Mozilla Foundation introduced Open Badges Infrastructure in 2011 as a new shared technical standard to help recognise skills and achievements. Today, it has been adopted by a vast number of organisations across the globe.

No 2: Accessibility.

Since learning happens everywhere, lifelong learners are in need of a tool that transcends the walls of traditional learning institutions. In the last seven years, badges have gained widespread interest and adoption by policy, technology, and education stakeholders. Open badges enable platforms like Cities of Learning to offer access to learning opportunities in schools, online spaces, cultural and civic institutions, community and professional organizations. The best part is that learning becomes accessible and open to everyone, a user is not bound by a student status or the lack of it. Basically, anyone who have completed a project, programme or successfully demonstrated specific knowledge, skills and abilities can earn a badge.

No 3: Adaptability.

If learning happens everywhere, then recognition of one’s skills should be just as flexible. Open Badges can easily adapt to the users’ needs and enable them to share their learning achievements in places like online portfolios, CV or social networks. The ability to showcase one’s knowledge and skills in the places that matter can open new life and career opportunities. Also, with more and more organizations joining the open-badge movement, the ways and places to use your digital badges continue to become increasingly diverse.

No 4: Impact on Learning

Open Badges have the ability to transform the way we learn. Creativity, teamwork or time management skills are just as important as math or science. However, these and similar skills are not easily captured by the tests scores and grades in traditional places of education. Badges can solve this challenge by offering a flexible recognition system adapted to the needs of learners and learning providers. The flexibility of a badge allows to align it well to the nature and specific context of learning. Learners can actually take part in defining badges they would earn. This creates learning and recognition more meaningful and holistic.

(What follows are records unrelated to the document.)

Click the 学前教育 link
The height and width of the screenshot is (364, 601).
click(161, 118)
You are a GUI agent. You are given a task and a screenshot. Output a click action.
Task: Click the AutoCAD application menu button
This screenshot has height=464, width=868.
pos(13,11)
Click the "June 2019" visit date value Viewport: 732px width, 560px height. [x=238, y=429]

Moreover, badges can be organized into badge maps allowing users to guide their own learning. For learning providers, it creates the opportunity to better engage their learners and to find and develop unique skill sets needed for the society.

Open badges make learning process and outcomes more visual, tangible and also fun. Most importantly it creates opportunities for genuine interdisciplinary lifelong learning journey.

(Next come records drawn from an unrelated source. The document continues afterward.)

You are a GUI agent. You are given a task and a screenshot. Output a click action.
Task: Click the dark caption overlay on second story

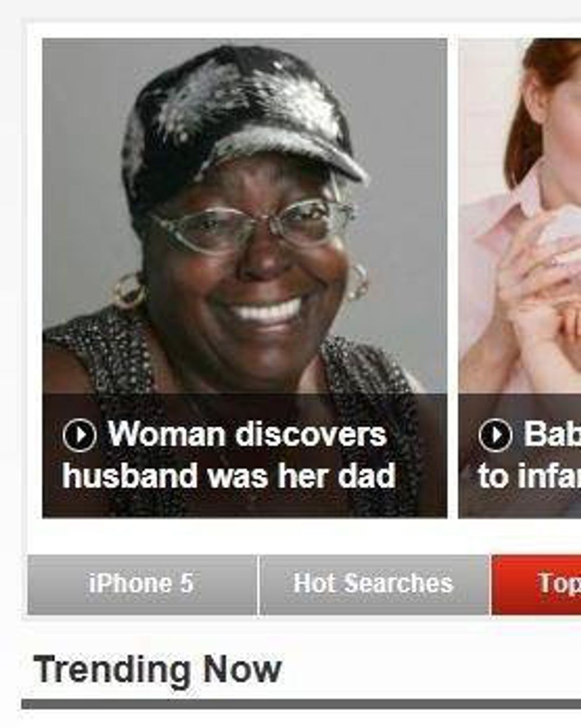pos(520,455)
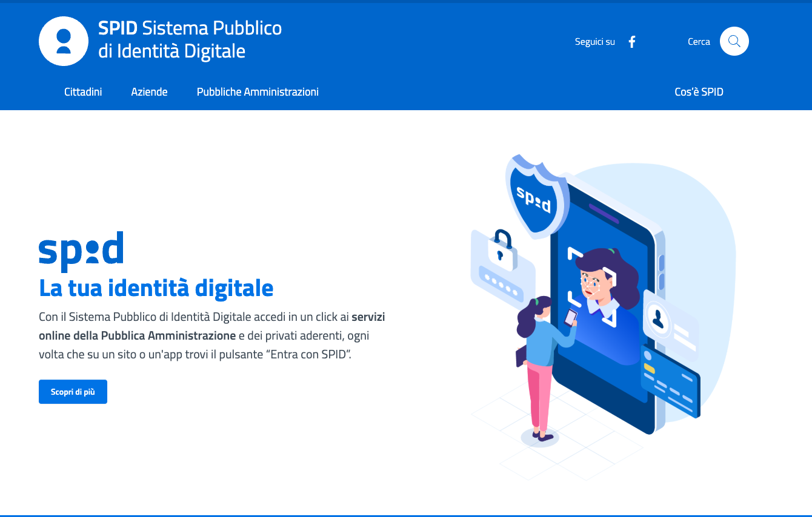
Task: Click the SPID user avatar logo
Action: click(x=64, y=41)
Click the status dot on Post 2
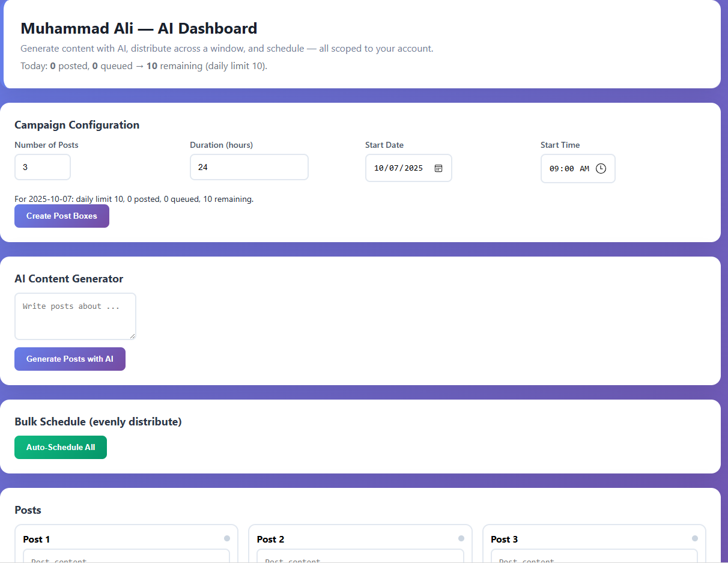 (461, 538)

The article is based on the video “What is A Badge?” by the Chicago Summer of Learning initiative.

Curious for more?

Check out these videos:

Building Trust and Recognition with Open Badges

European Badge Alliance – badges for learning mobility

What’s next?

Do you wonder how we use Open Badges to make informal education more accessible to European youth? Read about the Cities of Learning project here. Also, don’t forget to follow us on Facebook, Twitter and LinkedIn.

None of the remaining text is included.